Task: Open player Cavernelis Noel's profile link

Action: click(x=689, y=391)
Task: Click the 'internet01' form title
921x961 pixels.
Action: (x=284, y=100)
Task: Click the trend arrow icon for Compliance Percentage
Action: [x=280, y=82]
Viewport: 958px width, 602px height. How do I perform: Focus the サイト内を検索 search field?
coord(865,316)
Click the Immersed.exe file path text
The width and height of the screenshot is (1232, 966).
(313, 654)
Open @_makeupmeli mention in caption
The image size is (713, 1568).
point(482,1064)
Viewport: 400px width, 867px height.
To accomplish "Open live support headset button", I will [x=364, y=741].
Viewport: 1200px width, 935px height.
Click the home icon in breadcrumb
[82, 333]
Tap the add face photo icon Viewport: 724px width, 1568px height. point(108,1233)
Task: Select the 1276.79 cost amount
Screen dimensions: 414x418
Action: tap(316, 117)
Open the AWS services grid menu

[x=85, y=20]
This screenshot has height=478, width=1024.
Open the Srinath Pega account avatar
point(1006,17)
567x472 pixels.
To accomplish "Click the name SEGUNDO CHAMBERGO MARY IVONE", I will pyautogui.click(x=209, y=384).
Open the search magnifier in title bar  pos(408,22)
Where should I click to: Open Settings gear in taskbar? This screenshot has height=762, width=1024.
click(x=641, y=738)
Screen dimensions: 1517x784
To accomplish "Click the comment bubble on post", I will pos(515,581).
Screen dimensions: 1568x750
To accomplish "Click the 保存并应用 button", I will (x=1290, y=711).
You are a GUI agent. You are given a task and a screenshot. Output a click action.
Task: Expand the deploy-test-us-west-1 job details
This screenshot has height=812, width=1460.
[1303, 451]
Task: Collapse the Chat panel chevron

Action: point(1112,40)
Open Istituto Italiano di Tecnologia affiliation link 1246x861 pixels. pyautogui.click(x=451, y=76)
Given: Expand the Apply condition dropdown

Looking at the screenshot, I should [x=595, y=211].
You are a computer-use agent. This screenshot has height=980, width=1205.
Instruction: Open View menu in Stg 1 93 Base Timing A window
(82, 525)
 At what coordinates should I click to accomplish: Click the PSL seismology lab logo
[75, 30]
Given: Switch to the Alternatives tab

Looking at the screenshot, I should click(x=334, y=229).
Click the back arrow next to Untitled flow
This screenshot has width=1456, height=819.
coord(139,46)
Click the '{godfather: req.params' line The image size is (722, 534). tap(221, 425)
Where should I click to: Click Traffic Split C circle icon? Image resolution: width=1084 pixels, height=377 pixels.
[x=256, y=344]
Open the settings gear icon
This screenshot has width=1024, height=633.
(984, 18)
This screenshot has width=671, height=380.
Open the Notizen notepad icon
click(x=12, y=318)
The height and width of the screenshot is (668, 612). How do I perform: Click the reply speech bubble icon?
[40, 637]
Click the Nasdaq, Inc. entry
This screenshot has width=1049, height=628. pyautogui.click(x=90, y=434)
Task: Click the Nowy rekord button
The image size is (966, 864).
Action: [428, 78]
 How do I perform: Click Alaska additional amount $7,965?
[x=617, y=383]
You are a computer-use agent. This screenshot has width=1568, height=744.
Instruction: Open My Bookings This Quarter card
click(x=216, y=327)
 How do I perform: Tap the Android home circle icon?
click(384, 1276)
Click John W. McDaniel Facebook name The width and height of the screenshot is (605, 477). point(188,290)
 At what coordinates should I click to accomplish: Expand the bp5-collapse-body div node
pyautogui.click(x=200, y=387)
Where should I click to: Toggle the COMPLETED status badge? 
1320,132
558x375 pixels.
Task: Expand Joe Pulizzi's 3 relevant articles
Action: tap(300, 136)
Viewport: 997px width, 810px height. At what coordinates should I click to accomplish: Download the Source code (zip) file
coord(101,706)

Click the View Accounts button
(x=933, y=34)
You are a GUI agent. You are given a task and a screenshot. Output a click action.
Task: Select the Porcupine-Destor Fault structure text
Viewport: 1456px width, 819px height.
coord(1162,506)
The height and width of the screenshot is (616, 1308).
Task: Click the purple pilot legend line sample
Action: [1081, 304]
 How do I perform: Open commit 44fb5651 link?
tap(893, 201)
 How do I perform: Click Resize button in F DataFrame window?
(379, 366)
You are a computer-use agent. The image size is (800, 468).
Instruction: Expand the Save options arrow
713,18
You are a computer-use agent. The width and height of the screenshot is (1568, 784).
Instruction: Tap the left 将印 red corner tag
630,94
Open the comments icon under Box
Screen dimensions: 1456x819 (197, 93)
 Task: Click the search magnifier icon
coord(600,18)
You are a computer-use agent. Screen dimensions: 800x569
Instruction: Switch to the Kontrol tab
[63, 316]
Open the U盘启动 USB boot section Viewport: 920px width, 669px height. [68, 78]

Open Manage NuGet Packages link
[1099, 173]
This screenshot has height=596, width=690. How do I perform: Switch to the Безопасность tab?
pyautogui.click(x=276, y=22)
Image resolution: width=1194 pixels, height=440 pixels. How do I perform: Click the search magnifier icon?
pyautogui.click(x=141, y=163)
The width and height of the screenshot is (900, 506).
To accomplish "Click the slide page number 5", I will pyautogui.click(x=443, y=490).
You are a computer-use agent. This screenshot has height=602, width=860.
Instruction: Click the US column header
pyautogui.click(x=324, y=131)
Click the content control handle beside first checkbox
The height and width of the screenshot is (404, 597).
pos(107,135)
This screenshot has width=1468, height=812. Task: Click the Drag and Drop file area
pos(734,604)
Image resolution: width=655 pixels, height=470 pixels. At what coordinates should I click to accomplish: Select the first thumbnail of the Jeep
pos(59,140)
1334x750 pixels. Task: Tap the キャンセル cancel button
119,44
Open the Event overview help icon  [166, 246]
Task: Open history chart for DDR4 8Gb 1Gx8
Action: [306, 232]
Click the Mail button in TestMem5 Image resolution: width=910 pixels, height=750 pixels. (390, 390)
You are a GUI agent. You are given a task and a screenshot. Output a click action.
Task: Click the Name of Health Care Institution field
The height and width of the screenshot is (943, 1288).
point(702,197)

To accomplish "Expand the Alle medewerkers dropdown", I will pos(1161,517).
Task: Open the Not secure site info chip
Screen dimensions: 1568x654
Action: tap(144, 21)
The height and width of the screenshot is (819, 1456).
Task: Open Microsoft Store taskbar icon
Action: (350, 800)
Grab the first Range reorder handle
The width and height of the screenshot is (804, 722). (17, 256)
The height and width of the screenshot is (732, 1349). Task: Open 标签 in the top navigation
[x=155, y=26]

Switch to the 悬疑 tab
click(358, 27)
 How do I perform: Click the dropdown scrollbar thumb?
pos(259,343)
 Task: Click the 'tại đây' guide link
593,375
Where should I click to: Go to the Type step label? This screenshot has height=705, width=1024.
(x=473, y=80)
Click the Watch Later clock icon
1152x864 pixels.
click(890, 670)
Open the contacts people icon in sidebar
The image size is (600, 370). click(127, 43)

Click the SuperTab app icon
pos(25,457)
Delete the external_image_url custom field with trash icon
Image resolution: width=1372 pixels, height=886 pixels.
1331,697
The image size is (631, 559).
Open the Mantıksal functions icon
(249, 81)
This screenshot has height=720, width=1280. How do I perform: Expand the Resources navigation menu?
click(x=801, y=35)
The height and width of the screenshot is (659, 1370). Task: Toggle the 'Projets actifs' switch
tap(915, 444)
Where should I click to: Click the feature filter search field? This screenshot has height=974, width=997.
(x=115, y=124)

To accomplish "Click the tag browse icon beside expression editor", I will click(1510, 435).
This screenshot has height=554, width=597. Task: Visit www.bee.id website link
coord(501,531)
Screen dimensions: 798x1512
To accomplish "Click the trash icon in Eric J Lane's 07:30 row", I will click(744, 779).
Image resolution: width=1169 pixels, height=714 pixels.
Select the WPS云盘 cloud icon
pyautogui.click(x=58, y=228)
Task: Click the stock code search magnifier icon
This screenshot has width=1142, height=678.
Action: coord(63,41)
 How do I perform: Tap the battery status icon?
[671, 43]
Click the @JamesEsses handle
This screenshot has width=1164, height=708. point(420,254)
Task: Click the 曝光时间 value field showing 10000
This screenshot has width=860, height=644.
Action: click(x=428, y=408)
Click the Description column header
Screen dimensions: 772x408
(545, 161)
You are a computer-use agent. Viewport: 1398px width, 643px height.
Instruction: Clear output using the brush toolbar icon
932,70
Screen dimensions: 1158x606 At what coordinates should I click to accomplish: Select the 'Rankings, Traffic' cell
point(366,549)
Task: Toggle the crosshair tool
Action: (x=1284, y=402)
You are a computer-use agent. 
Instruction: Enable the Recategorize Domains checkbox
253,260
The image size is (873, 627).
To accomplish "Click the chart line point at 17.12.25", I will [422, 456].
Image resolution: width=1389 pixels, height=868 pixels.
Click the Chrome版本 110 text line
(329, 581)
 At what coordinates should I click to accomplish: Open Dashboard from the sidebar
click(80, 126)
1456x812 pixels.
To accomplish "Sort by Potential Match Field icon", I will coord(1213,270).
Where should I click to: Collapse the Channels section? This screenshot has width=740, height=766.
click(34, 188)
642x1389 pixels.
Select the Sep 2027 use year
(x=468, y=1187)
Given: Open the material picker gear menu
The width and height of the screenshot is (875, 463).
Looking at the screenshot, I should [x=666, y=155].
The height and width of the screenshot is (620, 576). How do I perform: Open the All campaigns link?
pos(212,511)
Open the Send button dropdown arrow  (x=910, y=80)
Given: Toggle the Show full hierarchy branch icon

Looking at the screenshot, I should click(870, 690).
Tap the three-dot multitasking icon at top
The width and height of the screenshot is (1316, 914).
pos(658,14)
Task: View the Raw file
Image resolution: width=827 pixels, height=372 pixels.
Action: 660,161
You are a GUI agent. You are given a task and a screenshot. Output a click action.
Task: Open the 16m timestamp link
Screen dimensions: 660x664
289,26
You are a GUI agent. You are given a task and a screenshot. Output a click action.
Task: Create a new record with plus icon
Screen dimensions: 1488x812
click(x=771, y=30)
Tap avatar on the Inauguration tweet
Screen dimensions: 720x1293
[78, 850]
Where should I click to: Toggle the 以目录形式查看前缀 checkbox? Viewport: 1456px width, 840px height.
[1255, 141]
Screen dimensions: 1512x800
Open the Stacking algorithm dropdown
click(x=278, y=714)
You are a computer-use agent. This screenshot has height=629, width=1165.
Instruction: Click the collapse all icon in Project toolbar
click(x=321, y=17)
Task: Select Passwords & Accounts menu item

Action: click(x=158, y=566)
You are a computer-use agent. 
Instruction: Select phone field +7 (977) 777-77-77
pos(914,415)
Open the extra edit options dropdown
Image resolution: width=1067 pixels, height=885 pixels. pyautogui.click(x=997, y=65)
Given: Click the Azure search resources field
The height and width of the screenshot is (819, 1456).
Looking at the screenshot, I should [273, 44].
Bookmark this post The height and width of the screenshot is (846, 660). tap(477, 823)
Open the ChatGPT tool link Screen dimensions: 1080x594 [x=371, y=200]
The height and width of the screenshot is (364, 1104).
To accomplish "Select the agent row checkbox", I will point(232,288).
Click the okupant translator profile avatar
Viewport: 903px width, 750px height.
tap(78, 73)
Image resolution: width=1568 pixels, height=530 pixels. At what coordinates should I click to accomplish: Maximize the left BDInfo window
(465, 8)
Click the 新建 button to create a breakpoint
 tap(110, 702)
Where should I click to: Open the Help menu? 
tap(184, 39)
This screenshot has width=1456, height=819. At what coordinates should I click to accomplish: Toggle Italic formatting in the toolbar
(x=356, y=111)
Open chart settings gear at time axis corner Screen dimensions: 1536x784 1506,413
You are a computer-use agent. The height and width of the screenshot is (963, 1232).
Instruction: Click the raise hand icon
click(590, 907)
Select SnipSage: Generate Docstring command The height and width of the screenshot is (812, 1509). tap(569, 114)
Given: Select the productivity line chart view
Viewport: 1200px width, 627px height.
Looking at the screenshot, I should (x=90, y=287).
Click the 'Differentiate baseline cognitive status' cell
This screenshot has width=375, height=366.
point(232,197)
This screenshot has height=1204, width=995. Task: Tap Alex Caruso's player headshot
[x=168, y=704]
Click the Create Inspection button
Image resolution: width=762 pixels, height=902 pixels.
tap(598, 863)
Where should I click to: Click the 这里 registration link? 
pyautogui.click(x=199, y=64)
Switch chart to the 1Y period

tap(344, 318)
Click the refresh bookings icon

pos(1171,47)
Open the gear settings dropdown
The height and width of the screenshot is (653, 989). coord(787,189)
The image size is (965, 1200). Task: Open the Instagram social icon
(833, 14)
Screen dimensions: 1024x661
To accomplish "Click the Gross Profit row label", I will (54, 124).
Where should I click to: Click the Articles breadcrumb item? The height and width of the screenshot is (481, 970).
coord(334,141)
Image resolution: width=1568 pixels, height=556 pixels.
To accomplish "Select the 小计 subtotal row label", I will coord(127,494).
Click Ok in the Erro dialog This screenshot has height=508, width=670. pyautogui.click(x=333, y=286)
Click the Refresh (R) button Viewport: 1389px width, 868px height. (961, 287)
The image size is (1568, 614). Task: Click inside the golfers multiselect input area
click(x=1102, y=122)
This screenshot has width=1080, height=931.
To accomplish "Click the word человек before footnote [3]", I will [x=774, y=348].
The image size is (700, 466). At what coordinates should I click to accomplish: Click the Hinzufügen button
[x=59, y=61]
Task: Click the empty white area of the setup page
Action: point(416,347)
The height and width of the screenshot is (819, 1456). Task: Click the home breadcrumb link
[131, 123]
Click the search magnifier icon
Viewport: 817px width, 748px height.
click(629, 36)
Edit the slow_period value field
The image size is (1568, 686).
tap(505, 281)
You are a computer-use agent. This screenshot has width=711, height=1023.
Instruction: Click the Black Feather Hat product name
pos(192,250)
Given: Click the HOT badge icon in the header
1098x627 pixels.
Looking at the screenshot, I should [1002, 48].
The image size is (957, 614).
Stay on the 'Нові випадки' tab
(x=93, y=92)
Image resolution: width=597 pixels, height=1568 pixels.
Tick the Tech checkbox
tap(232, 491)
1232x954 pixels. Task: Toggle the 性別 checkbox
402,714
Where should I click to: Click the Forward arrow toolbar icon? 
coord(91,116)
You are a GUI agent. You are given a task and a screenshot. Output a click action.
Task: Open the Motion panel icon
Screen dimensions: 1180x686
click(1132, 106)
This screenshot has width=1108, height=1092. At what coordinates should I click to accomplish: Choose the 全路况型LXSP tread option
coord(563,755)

Required work: Rewrite the records from the first line up to and including the line with "Open the search", changing "Viewport" to "Screen size" and leaving everything else as it is. Give only those lines.

Task output:
Task: Open player Cavernelis Noel's profile link

Action: click(x=689, y=391)
Task: Click the 'internet01' form title
921x961 pixels.
Action: (x=284, y=100)
Task: Click the trend arrow icon for Compliance Percentage
Action: [x=280, y=82]
Screen size: 958px width, 602px height. How do I perform: Focus the サイト内を検索 search field?
coord(865,316)
Click the Immersed.exe file path text
The width and height of the screenshot is (1232, 966).
(313, 654)
Open @_makeupmeli mention in caption
The image size is (713, 1568).
point(482,1064)
Screen size: 400px width, 867px height.
To accomplish "Open live support headset button", I will [x=364, y=741].
Screen size: 1200px width, 935px height.
Click the home icon in breadcrumb
[82, 333]
Tap the add face photo icon Screen size: 724px width, 1568px height. point(108,1233)
Task: Select the 1276.79 cost amount
Screen dimensions: 414x418
Action: tap(316, 117)
Open the AWS services grid menu

[x=85, y=20]
This screenshot has height=478, width=1024.
Open the Srinath Pega account avatar
point(1006,17)
567x472 pixels.
To accomplish "Click the name SEGUNDO CHAMBERGO MARY IVONE", I will pyautogui.click(x=209, y=384).
Open the search magnifier in title bar  pos(408,22)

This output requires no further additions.